Lexbase Hebdo édition professions n˚207 du 8 janvier 2016

N° Lexbase : N0597BWZ

Réf. : Cass. civ. 2, 10 décembre 2015, n˚ 14-25.892, F-P+B+I (N° Lexbase : A9029NY3)

Les problèmes liés à la prescription du recouvrement des honoraires de l’avocat n’ont pas manqué de fleurir depuis la réforme du 17 juin 2008 relative à la prescription civile (loi n˚ 2008-561 du 17 juin 2008, portant réforme de la prescription en matière civile N° Lexbase : L9102H3I). La deuxième chambre civile de la Cour de cassation vient, le 10 décembre 2015, de rendre un nouvel arrêt en la matière reprenant un principe nettement clarifié en mars 2015, s’agissant du délai applicable au client personne physique qui a agi à des fins n’entrant pas dans le cadre de son activité commerciale, industrielle, artisanale ou libérale : le délai de deux ans du droit de la consommation se substitue au délai de droit commun de 5 ans. L’arrêt commenté, au-delà de ce postulat rappelé, tranche le principe du point de départ de ce délai de prescription et de sa non interruption par l’envoi d’une lettre recommandée avec demande d’accusé de réception, ce dernier point n’étant pas surprenant.

MM. X, Z et A ont confié à Me Y, avocat, la défense de leurs intérêts dans le cadre d’un litige les opposant à leur employeur.
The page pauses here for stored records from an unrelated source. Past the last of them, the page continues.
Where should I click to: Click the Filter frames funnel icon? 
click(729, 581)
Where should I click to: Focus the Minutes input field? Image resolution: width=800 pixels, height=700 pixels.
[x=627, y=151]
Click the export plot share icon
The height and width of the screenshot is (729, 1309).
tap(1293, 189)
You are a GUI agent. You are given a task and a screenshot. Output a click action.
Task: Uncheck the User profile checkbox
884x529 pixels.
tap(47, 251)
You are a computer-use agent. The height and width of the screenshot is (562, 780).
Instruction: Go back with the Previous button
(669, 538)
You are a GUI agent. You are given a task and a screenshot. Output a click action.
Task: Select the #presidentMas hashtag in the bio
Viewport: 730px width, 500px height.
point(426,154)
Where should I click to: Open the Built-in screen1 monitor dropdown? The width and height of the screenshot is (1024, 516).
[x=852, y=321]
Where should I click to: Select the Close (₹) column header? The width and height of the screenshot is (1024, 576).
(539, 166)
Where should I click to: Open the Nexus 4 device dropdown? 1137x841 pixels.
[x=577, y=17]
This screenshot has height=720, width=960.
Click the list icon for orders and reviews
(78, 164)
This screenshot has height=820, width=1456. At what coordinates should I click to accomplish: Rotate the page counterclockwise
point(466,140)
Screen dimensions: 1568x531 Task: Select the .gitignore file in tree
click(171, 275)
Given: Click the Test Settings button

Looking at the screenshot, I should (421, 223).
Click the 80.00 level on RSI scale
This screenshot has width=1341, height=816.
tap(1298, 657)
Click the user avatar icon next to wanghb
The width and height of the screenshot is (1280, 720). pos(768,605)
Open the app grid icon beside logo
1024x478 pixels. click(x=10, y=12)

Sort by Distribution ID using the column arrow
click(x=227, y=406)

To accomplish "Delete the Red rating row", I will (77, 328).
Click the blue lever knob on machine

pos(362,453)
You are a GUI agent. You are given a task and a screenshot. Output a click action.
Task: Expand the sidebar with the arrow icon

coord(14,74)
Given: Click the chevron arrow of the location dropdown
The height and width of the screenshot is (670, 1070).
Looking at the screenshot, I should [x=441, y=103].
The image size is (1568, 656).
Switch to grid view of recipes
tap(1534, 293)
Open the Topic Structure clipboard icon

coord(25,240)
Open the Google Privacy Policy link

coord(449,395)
A la suite d’un différend sur le paiement de ses honoraires, l’avocat a saisi le Bâtonnier de son Ordre d’une demande de fixation de ceux-ci.

Les clients de l’avocat furent condamnés et le premier président de la cour d’appel de Versailles (CA Versailles, 27 août 2014, n˚ 13/04 143 N° Lexbase : A9028MUW), saisi de l’affaire en recours contre l’ordonnance de taxation initiale, jugea recevable la demande de l’avocat, énonçant que la lettre recommandée avec accusé de réception, adressée par celui-ci à ses clients pour obtenir le paiement de ses honoraires, était interruptive de prescription.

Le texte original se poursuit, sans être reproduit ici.